Peter Dennis, who was born at Chester and was a scholar at the King's School, became an Admiral of the Fleet. He was in command of the battleship Centurion in a battle fought off Cape Finisterre. Afterwards he was knighted and made commander-in-chief of the Mediterranean fleet.
The battleships in which these sailors fought were very different to the monster ironclads of the present day with which you are familiar. The eighteenth-century vessels were the old 'wooden walls' of England, big sailing ships called 'three deckers', with three rows of guns pointing outwards from their sides. There is a model of one of them, the Royal George, over the inner door of Vernon Park Museum.
Robert Clive was the son of a Shropshire squire, and was educated at the little school in the Cheshire village of Allostock. Clive went to India and became a soldier. The English and French were fighting for the mastery of India, and it is to Clive's victories that we owe in a great measure our Indian Empire.
In the last few years of the eighteenth century the dangers which threatened England from France were much nearer home. In 1794 King George the Third was obliged to ask Parliament for a large increase in our home army. Cheshire raised a regiment of six troops, with Colonel Leicester, of Tabley Hall, as its commander.
Shortly afterwards a call for Volunteers was made in Cheshire, as in other parts of the country, to defend the shores of our own land from attack. The armies of Napoleon were conquering everywhere, and an invasion of England was expected. Knutsford Heath presented the same busy scene that it had done 150 years before, when Lambert's troops were encamped upon it. For Knutsford was the appointed meeting-place of all the Cheshire forces—Militia, Yeomanry, and Volunteers—and the beacon that was kept in readiness on Alderley Edge was to give the signal.
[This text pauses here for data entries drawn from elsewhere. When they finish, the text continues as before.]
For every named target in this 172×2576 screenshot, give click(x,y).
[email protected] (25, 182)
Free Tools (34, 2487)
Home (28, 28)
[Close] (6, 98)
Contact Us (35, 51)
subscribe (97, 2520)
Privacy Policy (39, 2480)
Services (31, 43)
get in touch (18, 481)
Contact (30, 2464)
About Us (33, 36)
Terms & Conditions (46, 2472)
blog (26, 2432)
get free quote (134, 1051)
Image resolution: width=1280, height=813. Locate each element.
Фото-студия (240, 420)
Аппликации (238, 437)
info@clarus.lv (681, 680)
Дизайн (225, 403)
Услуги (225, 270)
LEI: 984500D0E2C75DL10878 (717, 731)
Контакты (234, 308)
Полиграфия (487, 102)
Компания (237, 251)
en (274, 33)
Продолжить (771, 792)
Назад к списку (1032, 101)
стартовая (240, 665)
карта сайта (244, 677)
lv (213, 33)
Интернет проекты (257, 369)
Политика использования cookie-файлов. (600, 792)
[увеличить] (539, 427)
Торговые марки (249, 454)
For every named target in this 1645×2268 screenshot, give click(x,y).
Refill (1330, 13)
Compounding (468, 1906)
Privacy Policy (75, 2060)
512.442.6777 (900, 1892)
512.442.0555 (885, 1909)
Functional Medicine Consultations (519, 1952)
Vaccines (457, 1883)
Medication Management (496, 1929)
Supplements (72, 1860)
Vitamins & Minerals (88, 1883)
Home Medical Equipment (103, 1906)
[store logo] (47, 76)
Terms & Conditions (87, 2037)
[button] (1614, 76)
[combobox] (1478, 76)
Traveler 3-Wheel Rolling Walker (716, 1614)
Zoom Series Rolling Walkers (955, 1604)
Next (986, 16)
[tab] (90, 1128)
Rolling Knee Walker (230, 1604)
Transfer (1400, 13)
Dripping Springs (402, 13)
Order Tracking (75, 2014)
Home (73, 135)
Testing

The danger was not over for many years, for the war lasted well into the nineteenth century, ending only when Napoleon and the French were defeated by Wellington at the battle of Waterloo. Duke Street and Wellington Street in Stockport keep alive the memory of the 'Iron Duke', Napoleon's conqueror.
A friend of the Duke of Wellington was Stapleton Cotton, Viscount Combermere, whose statue stands in front of the gates of Chester Castle. He was a descendant of the Cotton to whom the Abbey of Combermere was given when Henry the Eighth plundered the Cheshire monasteries. The Duke of Wellington frequently stayed at Combermere; on one of his visits he planted an oak tree which you may still see in the Park. On the tomb of Stapleton Cotton in Wrenbury Church you may read the names of the many battles in which this gallant soldier took part.
The wars of the eighteenth century and the final struggle with Napoleon would have ruined this country but for a great increase in the wealth of the people, which made them able to bear the cost.